*Task requirements*.
Transcribe each of the rows below exactly as it appears, with nothing added, dropped, or changed.

(Items from a data source)
* * * * *
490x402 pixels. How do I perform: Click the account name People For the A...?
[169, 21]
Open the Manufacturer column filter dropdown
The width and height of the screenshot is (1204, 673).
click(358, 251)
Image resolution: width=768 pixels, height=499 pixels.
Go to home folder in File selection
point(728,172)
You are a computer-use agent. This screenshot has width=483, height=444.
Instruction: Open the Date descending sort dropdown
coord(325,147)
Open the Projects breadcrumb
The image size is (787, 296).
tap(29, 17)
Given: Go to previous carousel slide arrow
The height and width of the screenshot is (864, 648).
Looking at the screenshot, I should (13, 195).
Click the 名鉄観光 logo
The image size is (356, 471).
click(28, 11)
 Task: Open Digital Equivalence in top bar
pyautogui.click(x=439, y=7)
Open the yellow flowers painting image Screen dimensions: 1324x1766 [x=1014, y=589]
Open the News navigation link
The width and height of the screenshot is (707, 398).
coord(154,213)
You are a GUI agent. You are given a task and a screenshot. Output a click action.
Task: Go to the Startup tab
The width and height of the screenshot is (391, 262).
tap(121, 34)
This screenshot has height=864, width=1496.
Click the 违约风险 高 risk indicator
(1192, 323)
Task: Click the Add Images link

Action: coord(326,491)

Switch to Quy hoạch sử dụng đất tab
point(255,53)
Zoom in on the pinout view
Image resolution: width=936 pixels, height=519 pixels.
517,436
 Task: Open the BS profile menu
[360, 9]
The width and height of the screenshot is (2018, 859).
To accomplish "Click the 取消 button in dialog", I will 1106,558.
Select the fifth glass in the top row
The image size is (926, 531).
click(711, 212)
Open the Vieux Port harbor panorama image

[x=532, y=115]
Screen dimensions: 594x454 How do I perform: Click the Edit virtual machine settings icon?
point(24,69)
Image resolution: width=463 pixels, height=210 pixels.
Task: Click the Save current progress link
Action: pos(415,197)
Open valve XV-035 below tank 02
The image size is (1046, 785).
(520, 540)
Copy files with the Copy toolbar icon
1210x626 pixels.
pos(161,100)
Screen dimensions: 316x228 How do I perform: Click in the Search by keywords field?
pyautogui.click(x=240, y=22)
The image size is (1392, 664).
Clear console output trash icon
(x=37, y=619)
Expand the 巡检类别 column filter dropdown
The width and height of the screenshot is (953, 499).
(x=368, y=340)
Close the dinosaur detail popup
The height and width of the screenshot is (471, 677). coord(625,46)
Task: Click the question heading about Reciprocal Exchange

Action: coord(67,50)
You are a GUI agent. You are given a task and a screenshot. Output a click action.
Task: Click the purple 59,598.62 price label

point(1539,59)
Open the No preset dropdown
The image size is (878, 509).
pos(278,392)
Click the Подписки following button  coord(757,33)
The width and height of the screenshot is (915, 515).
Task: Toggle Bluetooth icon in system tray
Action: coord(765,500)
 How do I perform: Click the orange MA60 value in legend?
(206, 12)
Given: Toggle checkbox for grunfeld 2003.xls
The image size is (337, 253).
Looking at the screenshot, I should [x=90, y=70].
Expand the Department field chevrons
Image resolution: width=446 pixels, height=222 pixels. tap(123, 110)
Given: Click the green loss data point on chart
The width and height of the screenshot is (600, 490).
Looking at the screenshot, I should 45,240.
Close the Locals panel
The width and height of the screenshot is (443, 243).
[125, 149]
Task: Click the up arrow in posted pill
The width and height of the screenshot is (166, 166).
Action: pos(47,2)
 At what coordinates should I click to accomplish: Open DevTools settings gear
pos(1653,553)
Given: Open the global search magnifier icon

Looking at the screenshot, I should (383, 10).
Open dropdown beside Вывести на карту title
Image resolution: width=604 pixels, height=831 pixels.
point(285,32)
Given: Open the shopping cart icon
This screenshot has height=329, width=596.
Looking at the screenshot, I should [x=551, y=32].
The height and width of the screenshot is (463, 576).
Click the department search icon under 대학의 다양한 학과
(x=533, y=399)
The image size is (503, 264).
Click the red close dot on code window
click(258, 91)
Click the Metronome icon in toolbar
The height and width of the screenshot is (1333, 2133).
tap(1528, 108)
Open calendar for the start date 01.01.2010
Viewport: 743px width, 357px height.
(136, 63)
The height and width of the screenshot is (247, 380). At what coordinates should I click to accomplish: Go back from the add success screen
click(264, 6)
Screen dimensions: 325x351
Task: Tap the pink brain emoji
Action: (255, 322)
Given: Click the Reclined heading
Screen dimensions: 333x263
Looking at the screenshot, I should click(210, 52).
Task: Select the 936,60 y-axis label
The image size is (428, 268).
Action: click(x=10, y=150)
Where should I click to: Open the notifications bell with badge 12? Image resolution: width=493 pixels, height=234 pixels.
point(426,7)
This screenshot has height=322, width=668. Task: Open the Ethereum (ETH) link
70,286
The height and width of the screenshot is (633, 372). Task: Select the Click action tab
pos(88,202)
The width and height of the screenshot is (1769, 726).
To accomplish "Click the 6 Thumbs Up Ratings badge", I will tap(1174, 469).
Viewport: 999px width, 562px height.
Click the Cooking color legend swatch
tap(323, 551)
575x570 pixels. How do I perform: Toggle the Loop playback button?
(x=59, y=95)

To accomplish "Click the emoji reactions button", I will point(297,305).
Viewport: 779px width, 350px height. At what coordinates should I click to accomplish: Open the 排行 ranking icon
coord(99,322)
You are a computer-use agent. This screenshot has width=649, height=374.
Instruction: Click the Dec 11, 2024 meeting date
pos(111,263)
* * * * *
*Solved problem*.
490x402 pixels. How do I perform: Click the account name People For the A...?
[169, 21]
Open the Manufacturer column filter dropdown
The width and height of the screenshot is (1204, 673).
click(358, 251)
Image resolution: width=768 pixels, height=499 pixels.
Go to home folder in File selection
point(728,172)
You are a computer-use agent. This screenshot has width=483, height=444.
Instruction: Open the Date descending sort dropdown
coord(325,147)
Open the Projects breadcrumb
The image size is (787, 296).
tap(29, 17)
Given: Go to previous carousel slide arrow
The height and width of the screenshot is (864, 648).
Looking at the screenshot, I should (13, 195).
Click the 名鉄観光 logo
The image size is (356, 471).
click(28, 11)
 Task: Open Digital Equivalence in top bar
pyautogui.click(x=439, y=7)
Open the yellow flowers painting image Screen dimensions: 1324x1766 [x=1014, y=589]
Open the News navigation link
The width and height of the screenshot is (707, 398).
coord(154,213)
You are a GUI agent. You are given a task and a screenshot. Output a click action.
Task: Go to the Startup tab
The width and height of the screenshot is (391, 262).
tap(121, 34)
This screenshot has height=864, width=1496.
Click the 违约风险 高 risk indicator
(1192, 323)
Task: Click the Add Images link

Action: coord(326,491)

Switch to Quy hoạch sử dụng đất tab
point(255,53)
Zoom in on the pinout view
Image resolution: width=936 pixels, height=519 pixels.
517,436
 Task: Open the BS profile menu
[360, 9]
The width and height of the screenshot is (2018, 859).
To accomplish "Click the 取消 button in dialog", I will 1106,558.
Select the fifth glass in the top row
The image size is (926, 531).
click(711, 212)
Open the Vieux Port harbor panorama image

[x=532, y=115]
Screen dimensions: 594x454 How do I perform: Click the Edit virtual machine settings icon?
point(24,69)
Image resolution: width=463 pixels, height=210 pixels.
Task: Click the Save current progress link
Action: pos(415,197)
Open valve XV-035 below tank 02
The image size is (1046, 785).
(520, 540)
Copy files with the Copy toolbar icon
1210x626 pixels.
pos(161,100)
Screen dimensions: 316x228 How do I perform: Click in the Search by keywords field?
pyautogui.click(x=240, y=22)
The image size is (1392, 664).
Clear console output trash icon
(x=37, y=619)
Expand the 巡检类别 column filter dropdown
The width and height of the screenshot is (953, 499).
(x=368, y=340)
Close the dinosaur detail popup
The height and width of the screenshot is (471, 677). coord(625,46)
Task: Click the question heading about Reciprocal Exchange

Action: coord(67,50)
You are a GUI agent. You are given a task and a screenshot. Output a click action.
Task: Click the purple 59,598.62 price label

point(1539,59)
Open the No preset dropdown
The image size is (878, 509).
pos(278,392)
Click the Подписки following button  coord(757,33)
The width and height of the screenshot is (915, 515).
Task: Toggle Bluetooth icon in system tray
Action: coord(765,500)
 How do I perform: Click the orange MA60 value in legend?
(206, 12)
Given: Toggle checkbox for grunfeld 2003.xls
The image size is (337, 253).
Looking at the screenshot, I should [x=90, y=70].
Expand the Department field chevrons
Image resolution: width=446 pixels, height=222 pixels. tap(123, 110)
Given: Click the green loss data point on chart
The width and height of the screenshot is (600, 490).
Looking at the screenshot, I should 45,240.
Close the Locals panel
The width and height of the screenshot is (443, 243).
[125, 149]
Task: Click the up arrow in posted pill
The width and height of the screenshot is (166, 166).
Action: pos(47,2)
 At what coordinates should I click to accomplish: Open DevTools settings gear
pos(1653,553)
Given: Open the global search magnifier icon

Looking at the screenshot, I should (383, 10).
Open dropdown beside Вывести на карту title
Image resolution: width=604 pixels, height=831 pixels.
point(285,32)
Given: Open the shopping cart icon
This screenshot has height=329, width=596.
Looking at the screenshot, I should [x=551, y=32].
The height and width of the screenshot is (463, 576).
Click the department search icon under 대학의 다양한 학과
(x=533, y=399)
The image size is (503, 264).
Click the red close dot on code window
click(258, 91)
Click the Metronome icon in toolbar
The height and width of the screenshot is (1333, 2133).
tap(1528, 108)
Open calendar for the start date 01.01.2010
Viewport: 743px width, 357px height.
(136, 63)
The height and width of the screenshot is (247, 380). At what coordinates should I click to accomplish: Go back from the add success screen
click(264, 6)
Screen dimensions: 325x351
Task: Tap the pink brain emoji
Action: (255, 322)
Given: Click the Reclined heading
Screen dimensions: 333x263
Looking at the screenshot, I should click(210, 52).
Task: Select the 936,60 y-axis label
The image size is (428, 268).
Action: click(x=10, y=150)
Where should I click to: Open the notifications bell with badge 12? Image resolution: width=493 pixels, height=234 pixels.
point(426,7)
This screenshot has height=322, width=668. Task: Open the Ethereum (ETH) link
70,286
The height and width of the screenshot is (633, 372). Task: Select the Click action tab
pos(88,202)
The width and height of the screenshot is (1769, 726).
To accomplish "Click the 6 Thumbs Up Ratings badge", I will tap(1174, 469).
Viewport: 999px width, 562px height.
Click the Cooking color legend swatch
tap(323, 551)
575x570 pixels. How do I perform: Toggle the Loop playback button?
(x=59, y=95)

To accomplish "Click the emoji reactions button", I will point(297,305).
Viewport: 779px width, 350px height. At what coordinates should I click to accomplish: Open the 排行 ranking icon
coord(99,322)
You are a computer-use agent. This screenshot has width=649, height=374.
Instruction: Click the Dec 11, 2024 meeting date
pos(111,263)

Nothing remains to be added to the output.